Pero inmediatamente después de esa primera sensación de alivio por retomar las comodidades que he comentado me venía la pregunta: "¿a costa de qué tengo este alivio en mi vida cotidiana? ¿qué precio tengo que pagar por esas comodidades?" Y la respuesta me vino de forma clara: "el precio es Vivir plenamente". Me daba la impresión que estaba intercambiando Vida por comodidad. Que estaba malvendiendo la vida a raudales que se me da cada día, y que en Pirineos me encuentro de forma tan sencilla, por un poco de bienestar.
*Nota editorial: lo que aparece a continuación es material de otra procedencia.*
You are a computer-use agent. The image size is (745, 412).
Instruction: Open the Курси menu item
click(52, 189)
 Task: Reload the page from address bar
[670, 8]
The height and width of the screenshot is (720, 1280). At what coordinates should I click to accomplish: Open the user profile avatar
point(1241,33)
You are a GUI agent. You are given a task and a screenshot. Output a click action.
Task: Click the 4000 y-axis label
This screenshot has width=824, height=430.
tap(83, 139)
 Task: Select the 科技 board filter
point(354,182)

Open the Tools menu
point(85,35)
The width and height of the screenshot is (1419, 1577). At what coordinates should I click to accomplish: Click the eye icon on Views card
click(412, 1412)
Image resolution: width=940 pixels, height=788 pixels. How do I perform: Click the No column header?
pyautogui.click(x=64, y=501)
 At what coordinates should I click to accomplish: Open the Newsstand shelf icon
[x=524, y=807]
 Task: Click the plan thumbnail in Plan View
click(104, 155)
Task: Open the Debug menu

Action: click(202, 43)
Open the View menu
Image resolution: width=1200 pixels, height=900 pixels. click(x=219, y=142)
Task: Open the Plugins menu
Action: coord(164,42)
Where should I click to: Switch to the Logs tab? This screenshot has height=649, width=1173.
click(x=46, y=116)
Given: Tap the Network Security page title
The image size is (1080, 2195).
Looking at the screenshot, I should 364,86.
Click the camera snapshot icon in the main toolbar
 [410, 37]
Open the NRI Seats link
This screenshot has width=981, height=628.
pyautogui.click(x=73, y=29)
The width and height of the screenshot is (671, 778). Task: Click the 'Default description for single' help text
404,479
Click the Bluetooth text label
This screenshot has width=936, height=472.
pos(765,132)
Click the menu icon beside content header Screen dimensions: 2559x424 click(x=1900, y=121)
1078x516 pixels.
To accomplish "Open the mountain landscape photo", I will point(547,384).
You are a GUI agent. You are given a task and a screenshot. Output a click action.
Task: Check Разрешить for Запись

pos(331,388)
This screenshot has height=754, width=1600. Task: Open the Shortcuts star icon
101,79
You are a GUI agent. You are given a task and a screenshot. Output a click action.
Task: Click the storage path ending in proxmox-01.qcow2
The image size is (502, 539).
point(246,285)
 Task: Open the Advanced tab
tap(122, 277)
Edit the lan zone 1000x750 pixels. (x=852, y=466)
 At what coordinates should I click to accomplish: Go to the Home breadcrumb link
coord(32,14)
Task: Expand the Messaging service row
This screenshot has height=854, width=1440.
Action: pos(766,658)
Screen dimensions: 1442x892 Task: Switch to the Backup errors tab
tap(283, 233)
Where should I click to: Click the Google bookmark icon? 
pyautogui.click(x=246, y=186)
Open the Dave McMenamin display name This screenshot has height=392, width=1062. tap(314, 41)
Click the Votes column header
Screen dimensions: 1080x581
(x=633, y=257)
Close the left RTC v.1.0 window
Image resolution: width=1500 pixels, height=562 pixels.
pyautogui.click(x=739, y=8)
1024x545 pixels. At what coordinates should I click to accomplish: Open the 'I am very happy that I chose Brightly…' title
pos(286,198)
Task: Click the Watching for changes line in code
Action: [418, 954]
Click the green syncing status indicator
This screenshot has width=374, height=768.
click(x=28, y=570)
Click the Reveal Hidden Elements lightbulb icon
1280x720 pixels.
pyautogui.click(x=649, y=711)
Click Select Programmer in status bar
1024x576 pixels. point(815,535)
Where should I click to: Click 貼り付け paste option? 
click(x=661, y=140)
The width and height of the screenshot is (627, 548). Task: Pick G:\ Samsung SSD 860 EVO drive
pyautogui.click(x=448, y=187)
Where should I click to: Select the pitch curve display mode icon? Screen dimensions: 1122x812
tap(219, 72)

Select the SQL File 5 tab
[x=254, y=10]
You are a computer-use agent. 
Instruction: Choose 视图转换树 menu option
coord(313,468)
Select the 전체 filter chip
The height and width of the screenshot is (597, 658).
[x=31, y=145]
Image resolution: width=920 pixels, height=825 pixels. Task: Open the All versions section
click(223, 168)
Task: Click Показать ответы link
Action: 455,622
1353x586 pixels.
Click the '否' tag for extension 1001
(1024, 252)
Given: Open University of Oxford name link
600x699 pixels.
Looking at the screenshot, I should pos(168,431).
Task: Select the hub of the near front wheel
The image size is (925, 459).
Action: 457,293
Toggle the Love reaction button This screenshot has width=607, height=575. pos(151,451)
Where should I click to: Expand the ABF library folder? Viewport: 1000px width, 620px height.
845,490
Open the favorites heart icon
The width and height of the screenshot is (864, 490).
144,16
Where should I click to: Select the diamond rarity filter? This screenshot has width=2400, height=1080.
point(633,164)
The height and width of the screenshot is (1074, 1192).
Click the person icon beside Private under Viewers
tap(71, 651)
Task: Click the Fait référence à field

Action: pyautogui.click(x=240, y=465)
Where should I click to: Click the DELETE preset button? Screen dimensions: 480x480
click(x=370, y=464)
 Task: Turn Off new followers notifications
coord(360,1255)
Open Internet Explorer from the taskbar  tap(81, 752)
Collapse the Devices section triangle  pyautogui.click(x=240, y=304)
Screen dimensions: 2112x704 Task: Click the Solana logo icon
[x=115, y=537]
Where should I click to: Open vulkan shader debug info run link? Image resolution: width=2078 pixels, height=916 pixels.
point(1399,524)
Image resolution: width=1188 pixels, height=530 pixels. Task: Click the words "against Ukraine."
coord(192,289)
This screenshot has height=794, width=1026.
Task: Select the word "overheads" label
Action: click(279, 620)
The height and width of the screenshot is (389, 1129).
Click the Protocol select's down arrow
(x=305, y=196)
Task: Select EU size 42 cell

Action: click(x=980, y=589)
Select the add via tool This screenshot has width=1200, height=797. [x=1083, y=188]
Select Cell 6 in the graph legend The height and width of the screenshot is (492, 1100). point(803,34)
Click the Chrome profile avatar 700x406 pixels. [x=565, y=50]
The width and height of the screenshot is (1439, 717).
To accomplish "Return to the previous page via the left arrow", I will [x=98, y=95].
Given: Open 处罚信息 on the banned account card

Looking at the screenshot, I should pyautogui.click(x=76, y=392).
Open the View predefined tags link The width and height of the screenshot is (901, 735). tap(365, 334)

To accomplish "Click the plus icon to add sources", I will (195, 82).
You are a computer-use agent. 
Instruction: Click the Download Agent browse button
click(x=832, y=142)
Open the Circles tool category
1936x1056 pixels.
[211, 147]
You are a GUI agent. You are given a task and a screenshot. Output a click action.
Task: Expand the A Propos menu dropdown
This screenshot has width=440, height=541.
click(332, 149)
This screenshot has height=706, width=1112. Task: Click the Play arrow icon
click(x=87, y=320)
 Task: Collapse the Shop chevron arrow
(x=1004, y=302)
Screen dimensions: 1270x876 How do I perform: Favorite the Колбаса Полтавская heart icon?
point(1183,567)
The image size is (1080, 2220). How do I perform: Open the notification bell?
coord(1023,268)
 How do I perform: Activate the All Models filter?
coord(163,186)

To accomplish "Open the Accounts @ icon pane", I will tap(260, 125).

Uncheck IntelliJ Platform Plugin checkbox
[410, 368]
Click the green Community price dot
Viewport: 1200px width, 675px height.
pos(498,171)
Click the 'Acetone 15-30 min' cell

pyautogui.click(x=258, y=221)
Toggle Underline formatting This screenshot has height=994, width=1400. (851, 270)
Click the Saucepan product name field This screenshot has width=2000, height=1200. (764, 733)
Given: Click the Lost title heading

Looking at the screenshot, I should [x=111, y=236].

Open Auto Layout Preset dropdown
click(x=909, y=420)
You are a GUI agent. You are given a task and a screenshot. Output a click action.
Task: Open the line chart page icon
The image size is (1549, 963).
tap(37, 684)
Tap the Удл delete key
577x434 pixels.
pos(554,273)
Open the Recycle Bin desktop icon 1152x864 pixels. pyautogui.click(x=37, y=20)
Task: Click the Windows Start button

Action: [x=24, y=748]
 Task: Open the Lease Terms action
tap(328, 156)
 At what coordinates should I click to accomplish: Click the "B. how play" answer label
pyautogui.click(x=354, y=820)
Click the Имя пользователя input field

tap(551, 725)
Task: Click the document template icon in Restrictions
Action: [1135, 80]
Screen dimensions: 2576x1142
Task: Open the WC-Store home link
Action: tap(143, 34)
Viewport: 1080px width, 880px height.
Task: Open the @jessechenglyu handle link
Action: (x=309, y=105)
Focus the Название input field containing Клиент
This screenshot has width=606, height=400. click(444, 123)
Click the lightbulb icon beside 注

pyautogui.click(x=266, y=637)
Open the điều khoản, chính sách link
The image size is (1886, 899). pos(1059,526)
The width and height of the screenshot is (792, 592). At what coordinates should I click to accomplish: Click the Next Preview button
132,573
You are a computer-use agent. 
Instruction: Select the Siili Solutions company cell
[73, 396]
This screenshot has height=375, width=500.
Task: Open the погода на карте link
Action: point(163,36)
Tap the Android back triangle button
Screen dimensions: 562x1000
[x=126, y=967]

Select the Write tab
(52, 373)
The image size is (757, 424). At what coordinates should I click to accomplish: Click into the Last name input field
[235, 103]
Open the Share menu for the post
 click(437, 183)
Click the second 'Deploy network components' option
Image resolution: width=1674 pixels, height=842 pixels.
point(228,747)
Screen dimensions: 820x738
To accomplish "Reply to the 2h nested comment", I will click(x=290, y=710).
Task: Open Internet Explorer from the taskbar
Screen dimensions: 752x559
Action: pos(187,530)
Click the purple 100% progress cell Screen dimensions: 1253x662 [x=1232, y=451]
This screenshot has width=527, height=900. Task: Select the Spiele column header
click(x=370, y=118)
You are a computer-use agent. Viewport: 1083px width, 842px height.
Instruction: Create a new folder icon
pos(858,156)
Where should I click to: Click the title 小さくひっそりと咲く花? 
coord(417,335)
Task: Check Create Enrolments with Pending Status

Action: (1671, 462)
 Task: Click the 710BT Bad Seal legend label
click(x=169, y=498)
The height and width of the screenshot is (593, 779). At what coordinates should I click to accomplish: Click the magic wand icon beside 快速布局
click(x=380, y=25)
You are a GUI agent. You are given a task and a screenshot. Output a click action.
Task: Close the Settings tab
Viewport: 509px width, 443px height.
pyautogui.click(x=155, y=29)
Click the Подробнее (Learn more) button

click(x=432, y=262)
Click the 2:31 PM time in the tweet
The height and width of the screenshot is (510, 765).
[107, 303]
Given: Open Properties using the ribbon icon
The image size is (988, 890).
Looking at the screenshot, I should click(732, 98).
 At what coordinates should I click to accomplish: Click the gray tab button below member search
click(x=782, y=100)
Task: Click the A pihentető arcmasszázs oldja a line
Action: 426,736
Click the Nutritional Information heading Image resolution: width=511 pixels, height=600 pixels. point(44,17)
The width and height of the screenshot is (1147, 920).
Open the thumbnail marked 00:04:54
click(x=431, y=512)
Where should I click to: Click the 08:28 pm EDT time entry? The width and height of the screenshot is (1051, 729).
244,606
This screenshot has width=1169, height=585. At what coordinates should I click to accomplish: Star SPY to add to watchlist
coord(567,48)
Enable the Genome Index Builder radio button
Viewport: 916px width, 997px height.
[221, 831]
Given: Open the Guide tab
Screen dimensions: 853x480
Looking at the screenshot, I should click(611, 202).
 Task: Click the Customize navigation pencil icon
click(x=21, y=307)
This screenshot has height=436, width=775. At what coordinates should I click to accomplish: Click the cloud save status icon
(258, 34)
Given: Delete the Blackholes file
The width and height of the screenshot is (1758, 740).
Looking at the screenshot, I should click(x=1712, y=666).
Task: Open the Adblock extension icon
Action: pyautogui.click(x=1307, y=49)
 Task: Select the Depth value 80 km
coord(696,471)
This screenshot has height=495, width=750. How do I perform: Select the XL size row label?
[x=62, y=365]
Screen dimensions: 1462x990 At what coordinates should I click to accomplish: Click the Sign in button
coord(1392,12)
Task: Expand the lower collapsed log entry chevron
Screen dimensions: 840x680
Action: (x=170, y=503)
Que los pequeños placeres que voy buscando instintivamente me separan muchas veces de la vida en estado puro, de la vida que se me regala en cada instante y que soy incapaz de absorber pendiente de las pequeñas comodidades y entretenimientos que engañan mi percepción ("la vida es eso que pasa mientras hago otros planes" que cantaba Macaco). Me estoy acordando de una historia de Diógenes que tiene mucho que ver:
Estaba el filósofo Diógenes cenando lentejas cuando le vio el filósofo Aristipo, que vivía confortablemente a base de adular al rey. Y le dijo Aristipo: "Si aprendieras a ser sumiso al rey, no tendrías que comer esa basura de lentejas". A lo que replicó Diógenes: "Si hubieras tú aprendido a comer lentejas, no tendrías que adular al rey".
Creo que tengo que aprender a vivir sin tantos entretenimientos, no sólo por solidaridad, porque muchos otros no pueden, sino por ejercitar mi capacidad de acoger la vida en estado puro, tal como se me presenta, sin acomodaciones ni sustitutivos que la descafeínan tanto.